Similaridades entre as mortes de Pablo Neruda e João Goulart
RIO DE JANEIRO (ANSA)- A Comissão da Verdade sobre a ditadura do Brasil (1964-1985), criada pela presidenta Dilma Rousseff, “segue com atenção” as investigações sobre a morte do escritor chileno Pablo Neruda, que pode ter sido envenenado por um ex-agente da CIA, segundo denunciou o ex-chofer da vítima.
No Brasil não se descarta que existam eventuais similaridades entre o falecimento de Neruda e a morte do ex-presidente João Goulart, cujo cadáver será exumado com o aval de Rousseff. “Para a Comissão da Verdade é importante que se averigue no Chile a morte de Pablo Neruda, porque existe a suspeita de que foi envenenado e agora se conhecem mais declarações de seu ex-chofer”, afirmou hoje Nadine Borges, assessora do organismo em entrevista a ANSA.
Manuel Araya, que foi chofer do prêmio Nobel de literatura Pablo Neruda, declarou ontem a ANSA no Chile, que ele possivelmente foi envenenado por Michael Townley, o ex-agente da CIA estadunidense e da DINA chilena.
Nos anos 70 o domicílio de Townley foi utilizado como laboratório para realizar experimentos com gás Sarin destinado a eliminar opositores da ditadura de Augusto Pinochet, que assassinou vários dissidentes que haviam buscado refúgio em outros países, através da rede Condor, em cumplicidade com as ditaduras da região.
O cadáver de Pablo Neruda foi exumado no dia 8 de abril passado por ordem da Justiça chilena, que acatou uma solicitação do Partido Comunista Chileno de que o escritor pode ter sido vítima de uma intoxicação intencional quando se encontrava hospitalizado em Santiago do Chile.
Seu ex-chofer Anaya, que foi prisioneiro político no Estádio Nacional de Santiago, sustentou que há suspeitas de que Townley se havia se passado por um médico para inocular uma substância letal no corpo do escritor morto 12 dias depois do golpe que derrocou seu amigo o ex-presidente Salvador Allende.
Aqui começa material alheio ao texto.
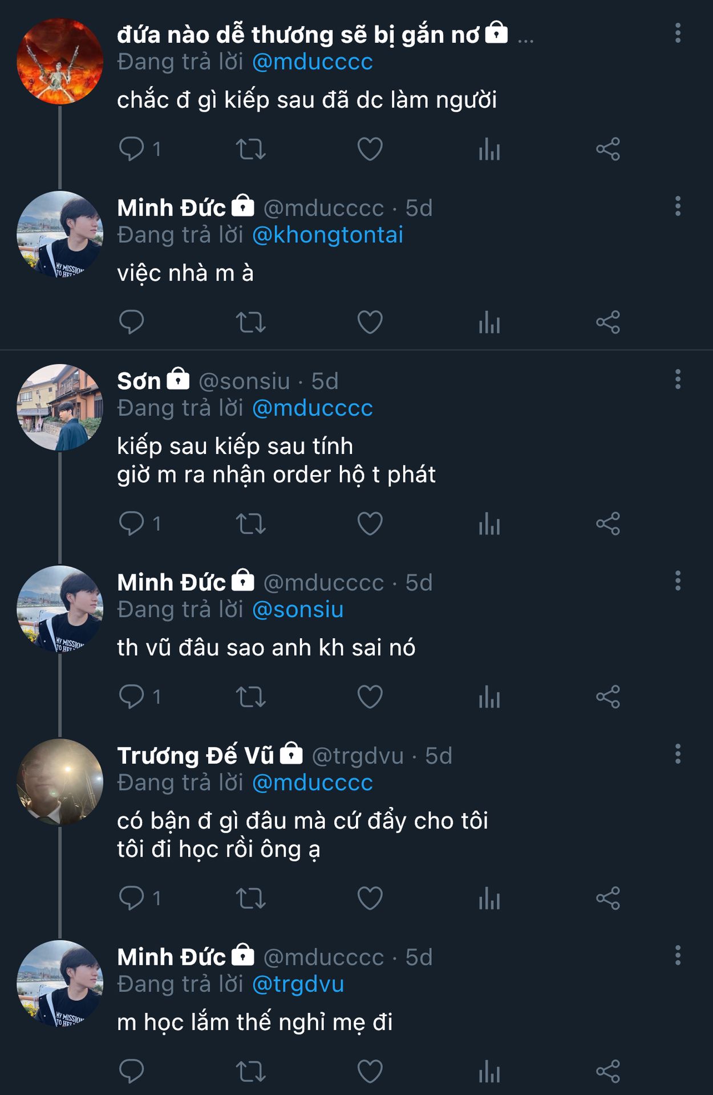Retweet Sơn's tweet about nhận order
The image size is (713, 1095).
[x=251, y=524]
“Estou tomando conhecimento através de suas declarações que o senhor trabalhava como chofer de Pablo Neruda, e ainda que eu não possa emitir uma opinião definitiva sobre isto agora, o que posso dizer é que vamos incorporar esta informação como elemento para nossas investigações sobre o caso Goulart”, afirmou hoje Nadine Borges.
Ela é colaboradora de Rosa Cardoso, a coordenadora da Comissão da Verdade brasileira, e antes disso Borges era subsecretaria de Direitos Humanos da Presidência da Nação.
A Justiça chilena ordenou a averiguação do paradeiro de um suposto “Doutor Price”, que haveria assinado o certificado de óbito de Neruda e, de acordo com a declaração do ex-chofer seria Michael Townley, que reside nos Estados Unidos com identidade falsa e amparado pela lei que protege os delinquentes arrependidos.
“Townley esteve comprometido em casos muito conhecidos da Operação Condor, e se esta denuncia se confirma seria outro sinal de que os membros dessa coordenação realmente utilizaram o veneno como arma, e nos aportaria outro elemento para esclarecer o que aconteceu com Goulart” quando estava exilado na Argentina.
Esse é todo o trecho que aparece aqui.